Deep learning (More hidden layers):
- computationally more complicated than less hidden layers NN
- better generalization capabilities than less hidden layers NN
- Increasing number of hidden layers does not always lead to higher accuracy
- Increasing number of hidden layers could lead to overfitting above certain point.
Deep Convolutional Neural Networks
Convolutional Neural Networks (CNN) are often used in Computer Vision problems.
Classical CNN Consist of two parts:
- Feature extractor (Convolutional layers and Pooling layers)
- Extract feature from low level to high level
- Trainable classifier (Fully connectly layers)
Some history:
ImageNet challenge winners networks
Convolutional layer
Apart from Fully connected layer (Dense layer) we see from previous section, there is a type of layer called convolutional layer.
- Convolutional layers can extract local features from input data spatially.
- Also use less parameters than Fully connected layers.
Convolution in Convolutional layer
- Size of the block is called kernel/filter size
- Extract local features
The default convolution operation in Convolutional layer is not the same way we do in digital image processing.
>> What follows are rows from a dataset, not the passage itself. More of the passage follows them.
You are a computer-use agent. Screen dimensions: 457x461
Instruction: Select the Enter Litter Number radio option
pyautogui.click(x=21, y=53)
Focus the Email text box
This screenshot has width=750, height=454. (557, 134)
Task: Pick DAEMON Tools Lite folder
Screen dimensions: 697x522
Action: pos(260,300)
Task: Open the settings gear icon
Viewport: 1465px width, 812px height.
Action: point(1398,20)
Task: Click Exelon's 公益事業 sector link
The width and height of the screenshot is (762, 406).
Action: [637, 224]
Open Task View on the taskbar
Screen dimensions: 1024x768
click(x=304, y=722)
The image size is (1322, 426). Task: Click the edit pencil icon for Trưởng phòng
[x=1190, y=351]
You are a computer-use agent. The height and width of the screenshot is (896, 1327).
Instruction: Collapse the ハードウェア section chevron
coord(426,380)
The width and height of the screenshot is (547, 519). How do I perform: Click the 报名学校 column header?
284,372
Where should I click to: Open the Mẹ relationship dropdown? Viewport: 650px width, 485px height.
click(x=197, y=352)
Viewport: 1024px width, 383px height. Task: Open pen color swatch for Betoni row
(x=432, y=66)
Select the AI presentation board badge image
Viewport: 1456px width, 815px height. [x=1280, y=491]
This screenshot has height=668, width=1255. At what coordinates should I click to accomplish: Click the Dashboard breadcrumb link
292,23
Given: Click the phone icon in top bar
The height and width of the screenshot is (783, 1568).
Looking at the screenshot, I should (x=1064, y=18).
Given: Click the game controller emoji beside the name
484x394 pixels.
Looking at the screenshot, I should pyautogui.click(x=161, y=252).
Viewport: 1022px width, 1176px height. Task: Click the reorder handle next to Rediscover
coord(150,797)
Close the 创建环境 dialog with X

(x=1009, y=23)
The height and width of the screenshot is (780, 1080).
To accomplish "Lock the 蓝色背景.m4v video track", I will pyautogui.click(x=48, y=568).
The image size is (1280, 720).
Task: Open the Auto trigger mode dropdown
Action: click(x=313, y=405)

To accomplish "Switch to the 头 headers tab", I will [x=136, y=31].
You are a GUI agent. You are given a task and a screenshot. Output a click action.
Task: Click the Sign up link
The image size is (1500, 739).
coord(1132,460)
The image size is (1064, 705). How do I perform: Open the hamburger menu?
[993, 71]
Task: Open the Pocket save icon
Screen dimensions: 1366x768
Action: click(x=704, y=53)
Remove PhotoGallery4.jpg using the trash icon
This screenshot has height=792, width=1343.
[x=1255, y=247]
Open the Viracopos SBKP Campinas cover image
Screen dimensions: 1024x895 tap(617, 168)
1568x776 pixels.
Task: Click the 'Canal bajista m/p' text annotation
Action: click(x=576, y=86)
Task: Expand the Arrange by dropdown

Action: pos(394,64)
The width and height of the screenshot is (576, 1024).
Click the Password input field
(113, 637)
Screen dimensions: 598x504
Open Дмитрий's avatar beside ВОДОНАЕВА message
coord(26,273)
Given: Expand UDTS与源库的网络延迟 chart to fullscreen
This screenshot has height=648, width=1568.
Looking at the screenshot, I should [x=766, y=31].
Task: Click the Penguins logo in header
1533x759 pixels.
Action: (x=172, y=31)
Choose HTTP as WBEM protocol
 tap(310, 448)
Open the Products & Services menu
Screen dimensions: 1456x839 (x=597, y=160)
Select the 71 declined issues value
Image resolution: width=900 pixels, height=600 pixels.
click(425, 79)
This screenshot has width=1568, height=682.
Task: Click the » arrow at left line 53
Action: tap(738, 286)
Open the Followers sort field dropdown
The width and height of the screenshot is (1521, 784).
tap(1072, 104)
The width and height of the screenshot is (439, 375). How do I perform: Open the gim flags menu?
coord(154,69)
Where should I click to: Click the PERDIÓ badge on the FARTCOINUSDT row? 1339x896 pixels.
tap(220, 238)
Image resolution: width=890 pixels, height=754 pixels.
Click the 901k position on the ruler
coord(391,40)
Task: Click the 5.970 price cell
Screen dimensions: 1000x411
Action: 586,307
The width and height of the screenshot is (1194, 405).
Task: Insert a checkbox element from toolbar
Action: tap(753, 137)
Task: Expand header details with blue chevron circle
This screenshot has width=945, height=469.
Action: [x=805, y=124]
The output size will not be the same as input since we won’t extend the boundary.
A quick example (a convolutional layer with 1 filter) :
Pooling layer
- Pooling layer is introduced to reduces the dimensionality of feature.
- Often put right after Convolutional layer
- Pooling can be average pooling or maximum pooling
A quick example (a max pooling layer with 2x2 filters and 2 strides) :
- Stride = 2 means the it slide 2 blocks each time.
Dropout layer
This layer is used to fight against overfitting.
- Randomly (temporarily) deleting some of the neurons of the network in the training process
- Usually put 1 after pooling layer, or before FC layer
- Dropout almost doubbles the time to converge in training.
K-means clustering
- K-means clustering is Unsupervised learning
- Since clustering itself is a unsupervised learning method
- assignment of objects into groups (called clusters) so that objects from the same cluster are more similar to each other than objects from different clusters
- partitions x into k clusters
- Since clustering itself is a unsupervised learning method
- Features cannot be categorical
- It is simply not possible to use the k-means clustering over categorical data because you need a distance between elements and that is not clear with categorical data as it is with the numerical part of your data.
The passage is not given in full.